REQUIREMENT A →
Translate this sentence from the engagement essay into Spanish: "I’ve been in my relationship for seven years and Josh and I have talked about marriage a few times."
REQUIREMENT B →
Please reproduce the engagement essay word for word, starting with "I am also engaged!" and going on through "get into it!!!".

TEXT EXCERPT →
I am also engaged! I went back and forth a lot about writing about it; of course I publish personal essays in Capsule all the time but this topic feels like a level up. But in the end it felt important, mainly because my reaction to the moment felt at odds with what I’d seen online and generally heard about. So let’s get into it!!!
Holly x

When you have been in a relationship for a long time - assuming you love each other and feel aligned on “values” in a broad sense - there are a few topics you inevitably tackle over the years. Kids is the big one, other large ones include where you want to live, the sort of lifestyle you want, and whether you’d like to get married. We’re all trying uncover what really matters to us - how we’d like to spend our time and our money - in a bid to prevent resentment down the line.
I’ve been in my relationship for seven years and Josh and I have talked about marriage a few times. In the early years, I thought it would be “cool” to have kids without being married (early 20s psychology coming in hot), and a bit later, my feelings changed. It’s hard to pinpoint exactly why, but I put it down to a blend of getting older and my views maturing, going to a few weddings and realising I did find the whole thing to be deeply meaningful, and generally feeling a deep sense of commitment and seriousness about our relationship. That feeling of, oh, this is my life, it’s happening here right now.

[Element and text location data]

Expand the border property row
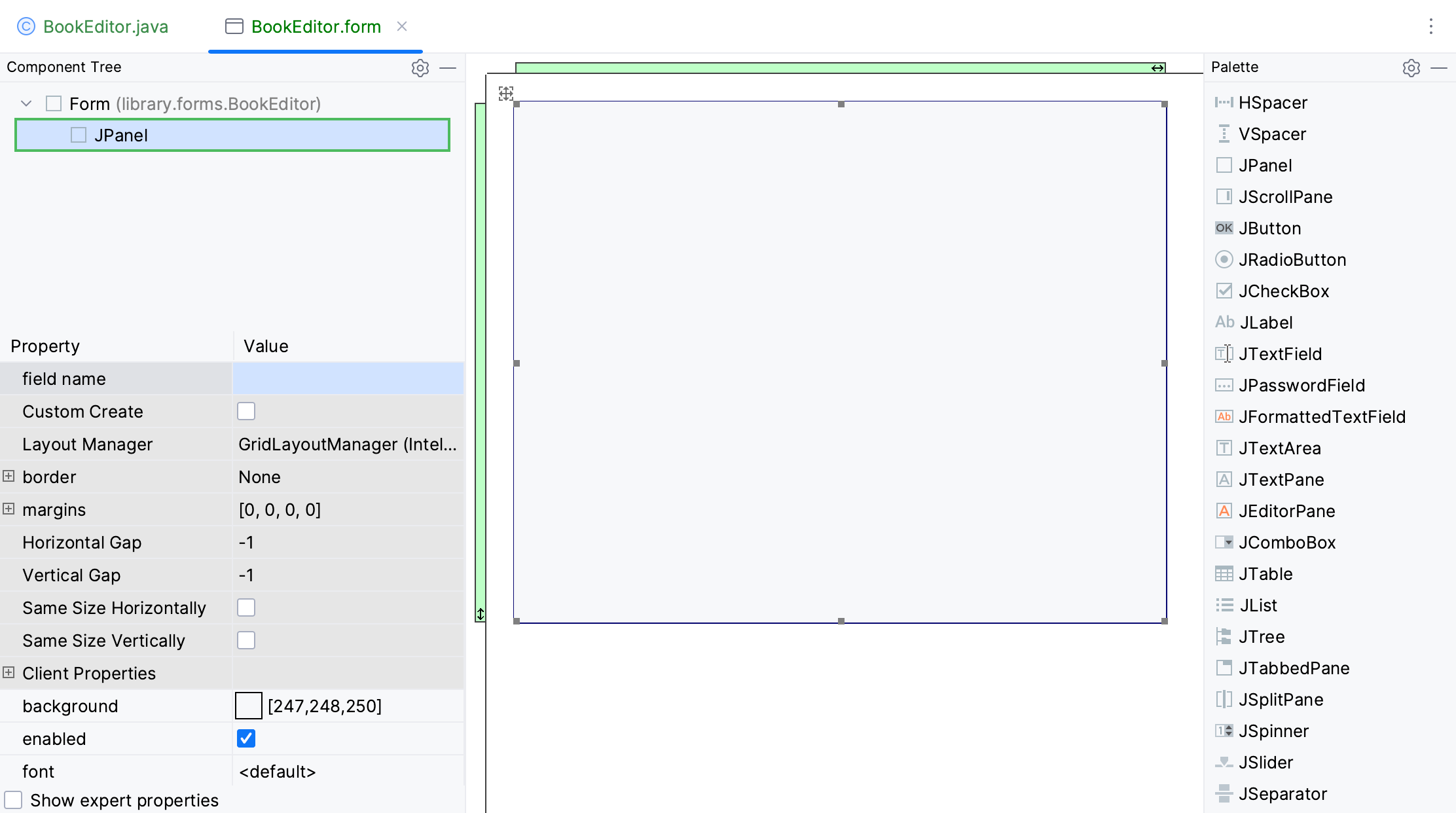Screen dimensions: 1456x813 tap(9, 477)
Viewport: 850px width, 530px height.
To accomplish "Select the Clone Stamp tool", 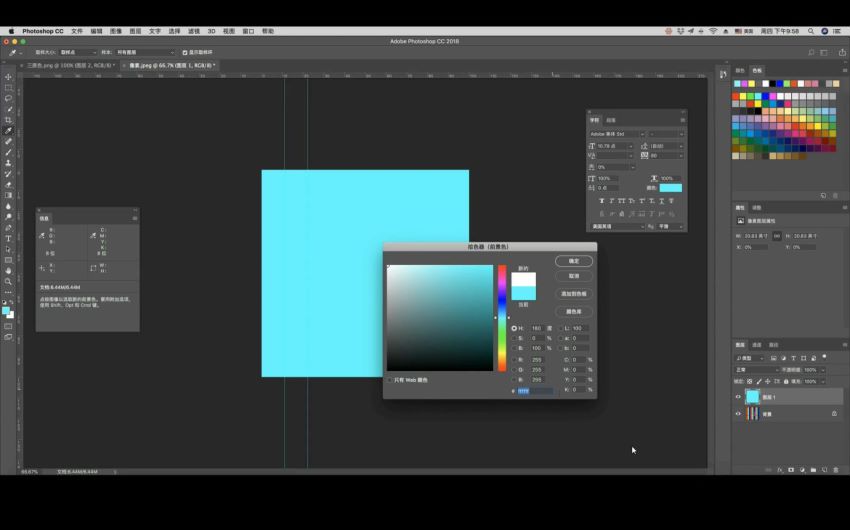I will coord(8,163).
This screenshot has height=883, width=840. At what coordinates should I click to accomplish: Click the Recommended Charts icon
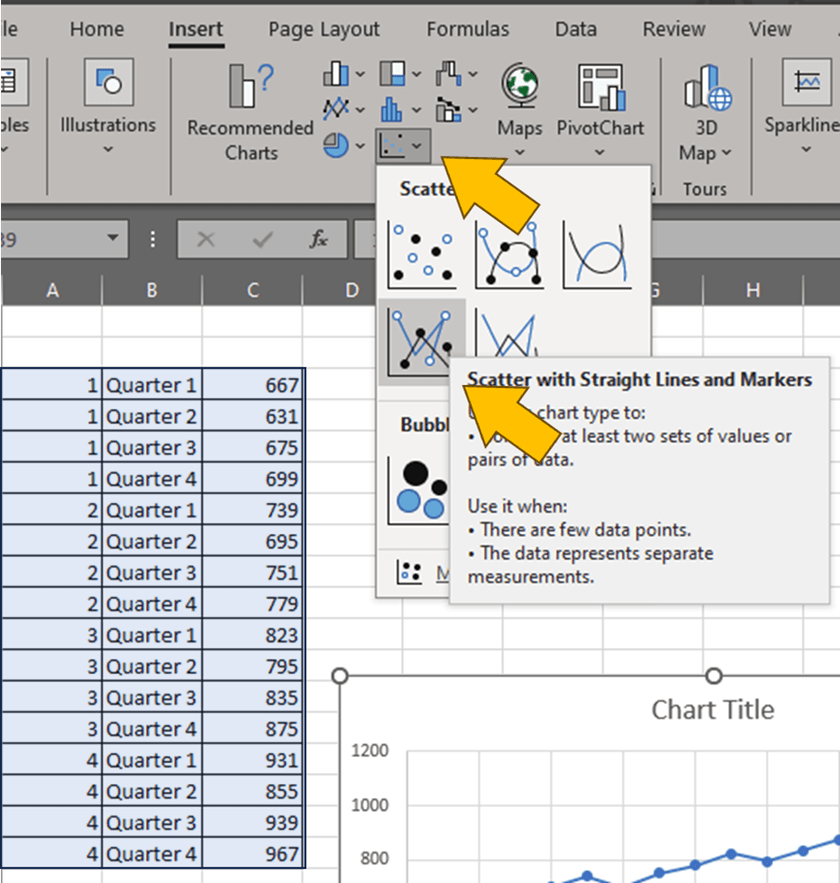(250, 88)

==

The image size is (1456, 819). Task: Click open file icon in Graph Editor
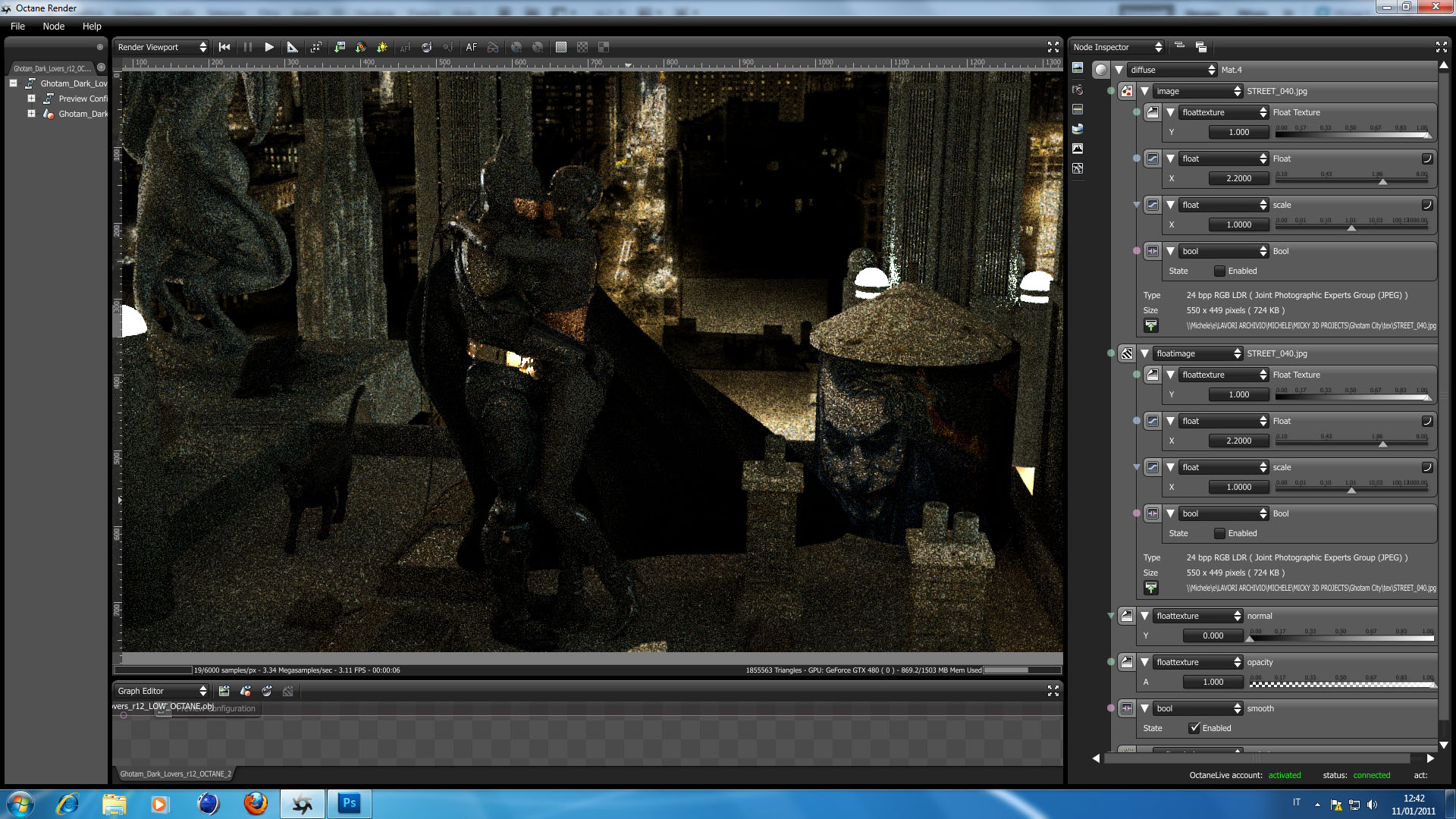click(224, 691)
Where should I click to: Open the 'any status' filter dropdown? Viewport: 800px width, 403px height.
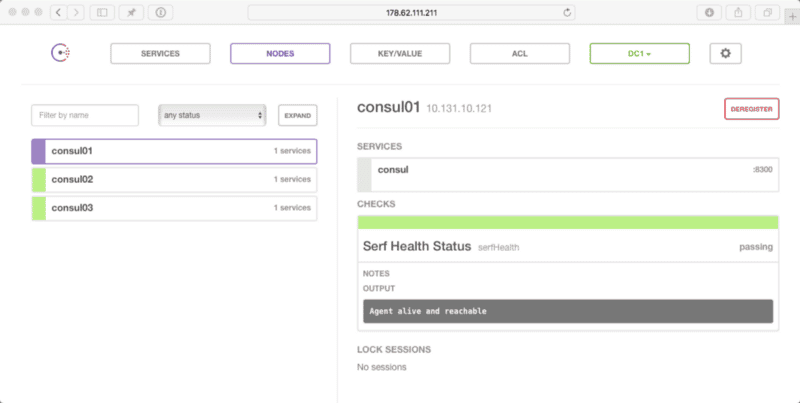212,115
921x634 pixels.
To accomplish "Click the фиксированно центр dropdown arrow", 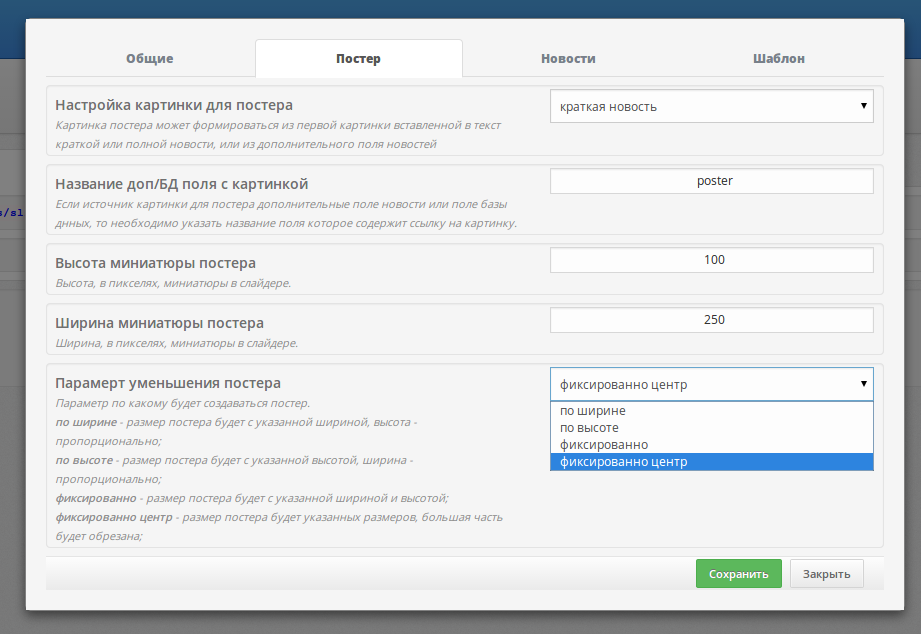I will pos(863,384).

==

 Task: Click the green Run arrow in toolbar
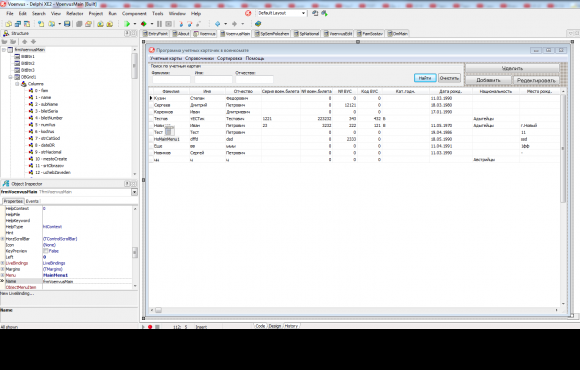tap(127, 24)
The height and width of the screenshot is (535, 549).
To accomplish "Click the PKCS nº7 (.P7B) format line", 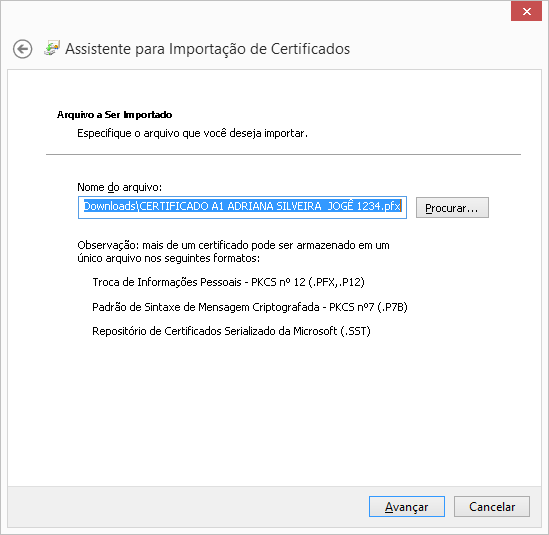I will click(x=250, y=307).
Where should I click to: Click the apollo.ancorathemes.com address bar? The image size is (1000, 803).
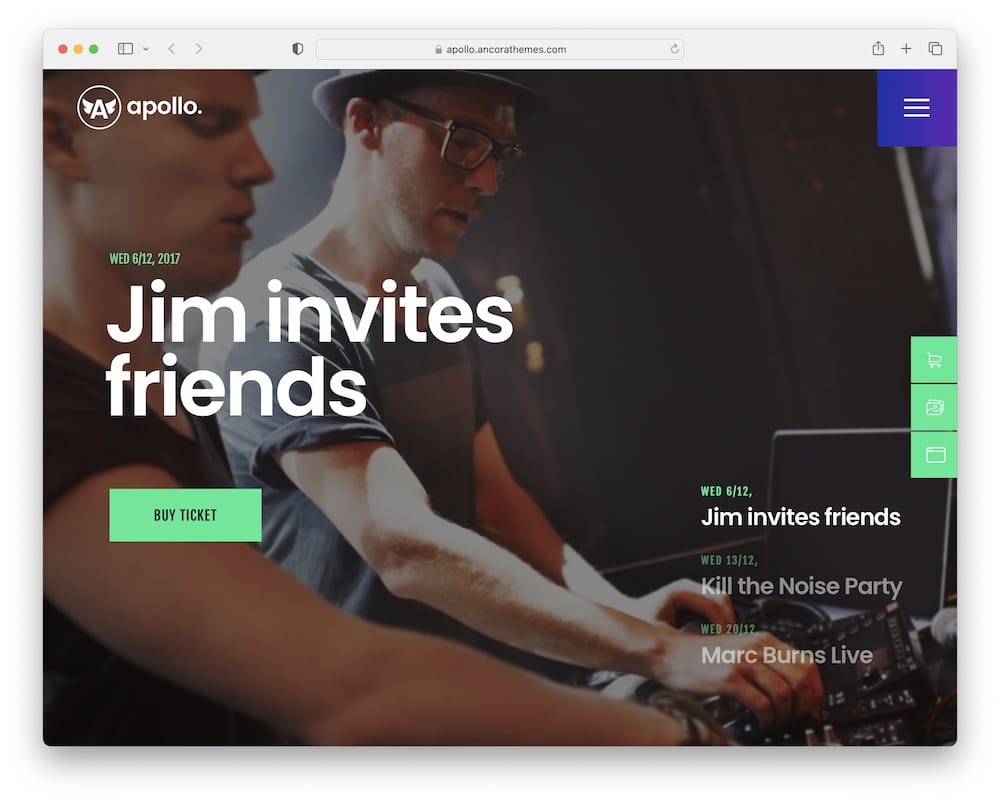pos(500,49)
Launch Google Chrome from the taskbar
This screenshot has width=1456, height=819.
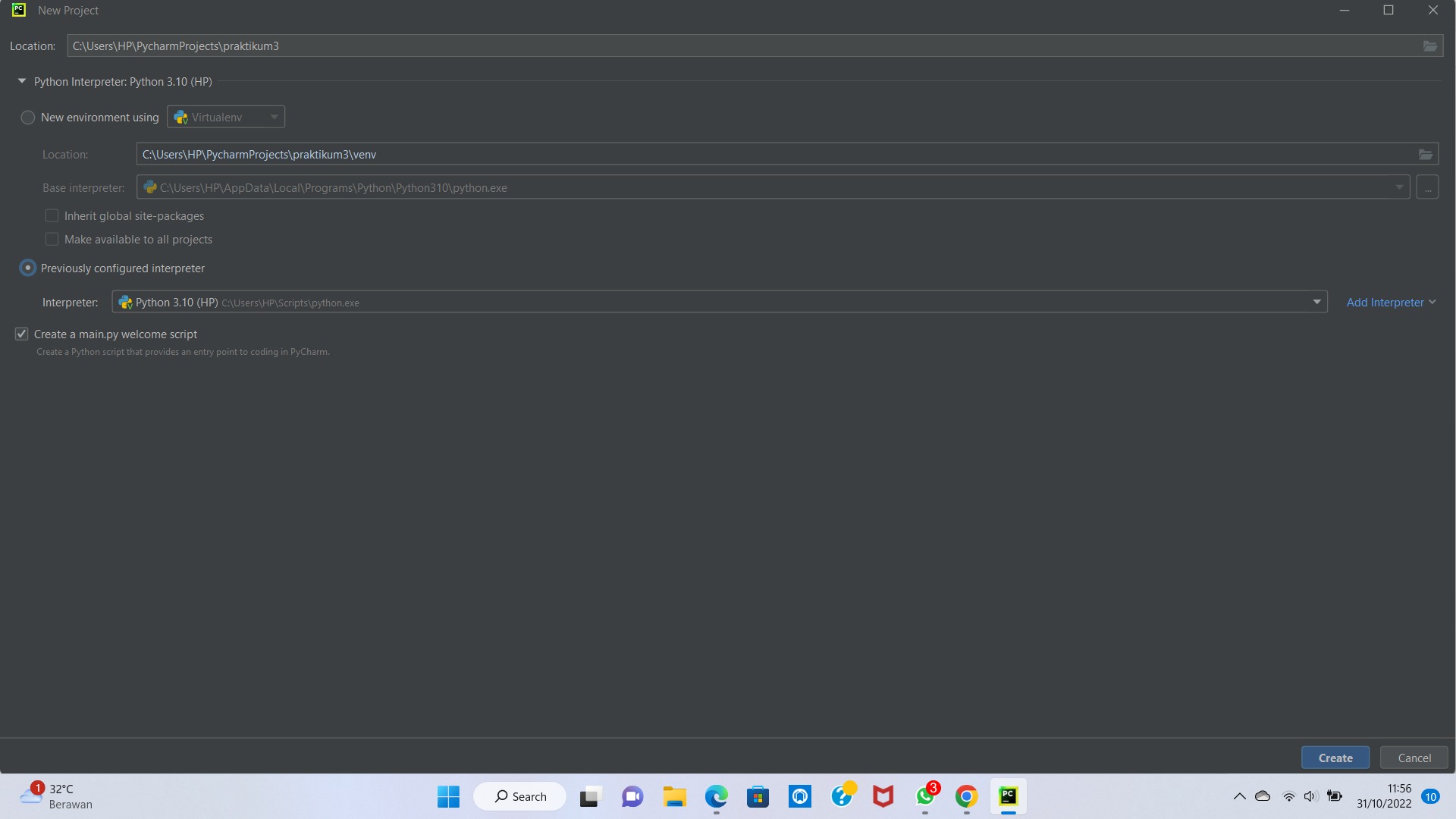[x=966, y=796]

FULL ANSWER A →
Llevo siete años en mi relación, y Josh y yo hemos hablado del matrimonio algunas veces.

FULL ANSWER B →
I am also engaged! I went back and forth a lot about writing about it; of course I publish personal essays in Capsule all the time but this topic feels like a level up. But in the end it felt important, mainly because my reaction to the moment felt at odds with what I’d seen online and generally heard about. So let’s get into it!!!